Merci. Faut-il être du NPA pour faire ce genre de constat? Rien de révolutionnaire, rien de subversif, juste un constat argumenté d'une nouvelle atteinte aux libertés. Un travail qui fait des militants de dangereux agitateurs. Faut-il comprendre qu'aujourd'hui, la défense des droits fondamentaux est passée à l'extrême gauche? Où sont les extrêmes?

Anonyme a dit…

je me demande quand le peuple va prendre conscience que notre societe capitaliste nous mene droit dans le mur malheureusement il iront voter Fn en masse bloquons tout une bonne fois pour toute et VOTEZ POUTOU

npa a dit…

Bonjour,

Eh non ! Rien de révolutionnaire, ni de subversif dans cet article !

Juste des arguments qu'on aurait aimé entendre dans d'autres bouches sur le terrain, lors du rassemblement de vendredi dernier à Saint-Julien, par exemple. Alors cet article peut sembler banal, mais ilpermet au moins que ces simples éléments de réflexion soient diffusés.

Vu la presque totale indifférence avec laquelle est accueillie chaque nouvelle mesure liberticide actuellement, il est à craindre que la révolution ne soit pas pour demain. Quand la population ne voit même pas de raisons de se révolter quand on lui ôte ses droits un par un, difficile d'imaginer qu'elle puisse faire la révolution pour changer le système.

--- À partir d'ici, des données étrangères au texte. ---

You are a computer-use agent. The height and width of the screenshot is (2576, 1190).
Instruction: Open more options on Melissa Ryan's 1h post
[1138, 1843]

Quant à la question des extrêmes, c'est là aussi une banalité de dire qu'il s'agit d'une notion toute relative. Quand tout l'échiquier politique glisse à droite, l'extrême-droite devient la droite, et la gauche devient l'extrême-gauche. Mais le fait d'être étiqueté comme « extrême » ne présente pas d'intérêt en soi.

Merci pour votre commentaire.

Nicolas a dit…

Pour l'image, il s'agirait de Gilbert Shelton, La guerre des cafards : les cafards communistes du salon entrent en guerre avec les cafards capitalistes de la cuisine.